### Exercise
Copy exactly the lines from the one containing "Instruction: Go to Home tab in bottom bar" through the last line of the records below, including both, and leave out any pictures.

Collected data:
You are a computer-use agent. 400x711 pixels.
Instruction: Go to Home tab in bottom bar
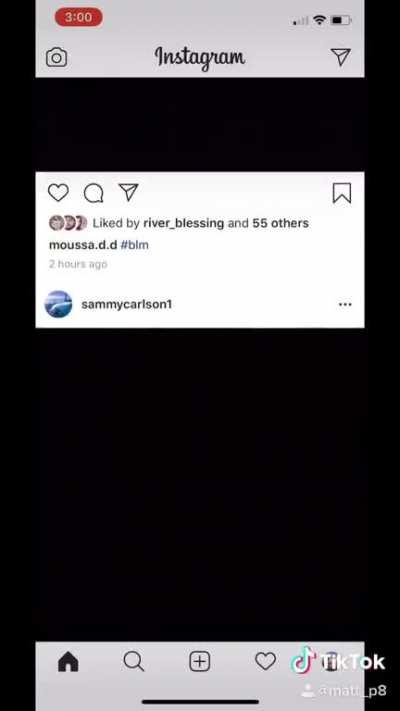68,662
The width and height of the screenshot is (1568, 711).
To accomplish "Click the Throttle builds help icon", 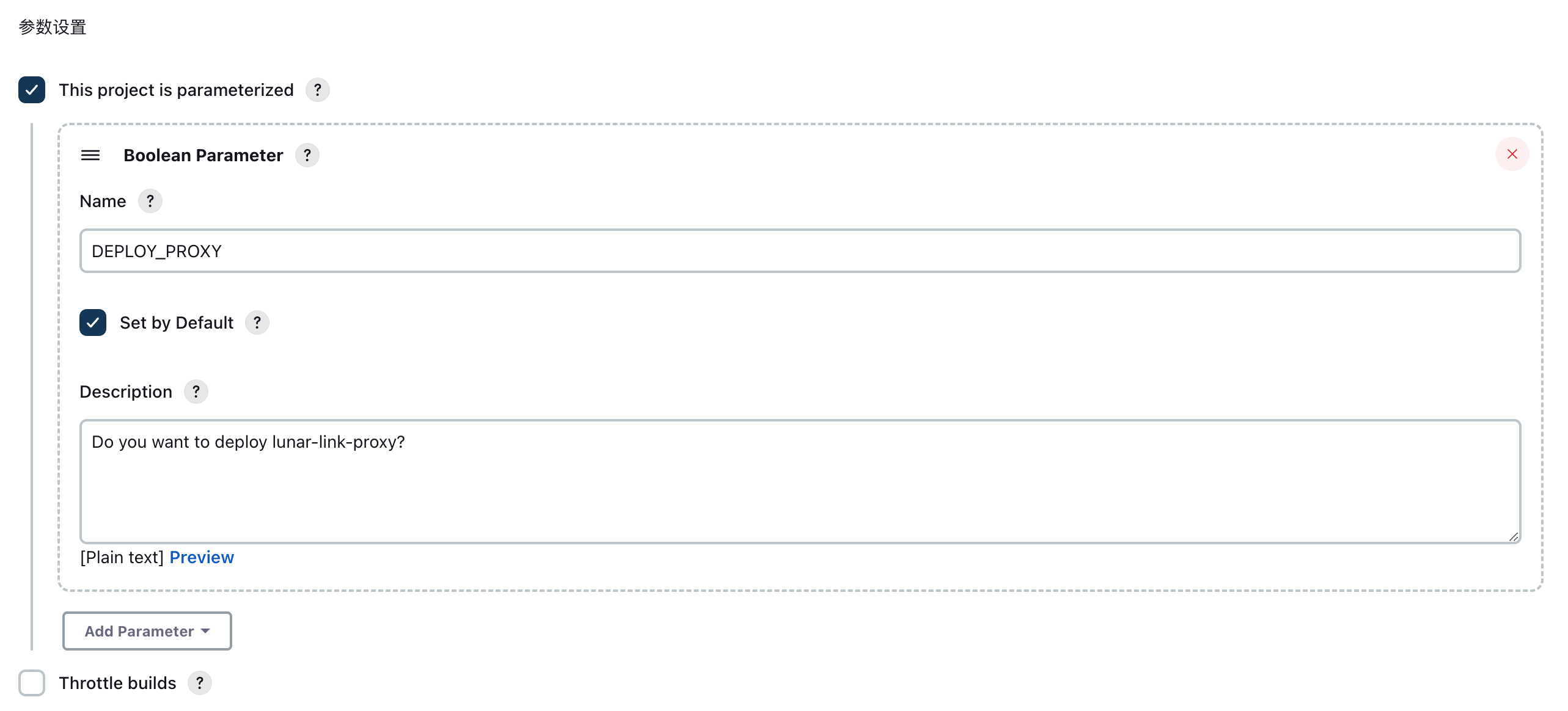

### Solution for this task
Instruction: Go to Home tab in bottom bar
68,662
The width and height of the screenshot is (1568, 711).
To accomplish "Click the Throttle builds help icon", 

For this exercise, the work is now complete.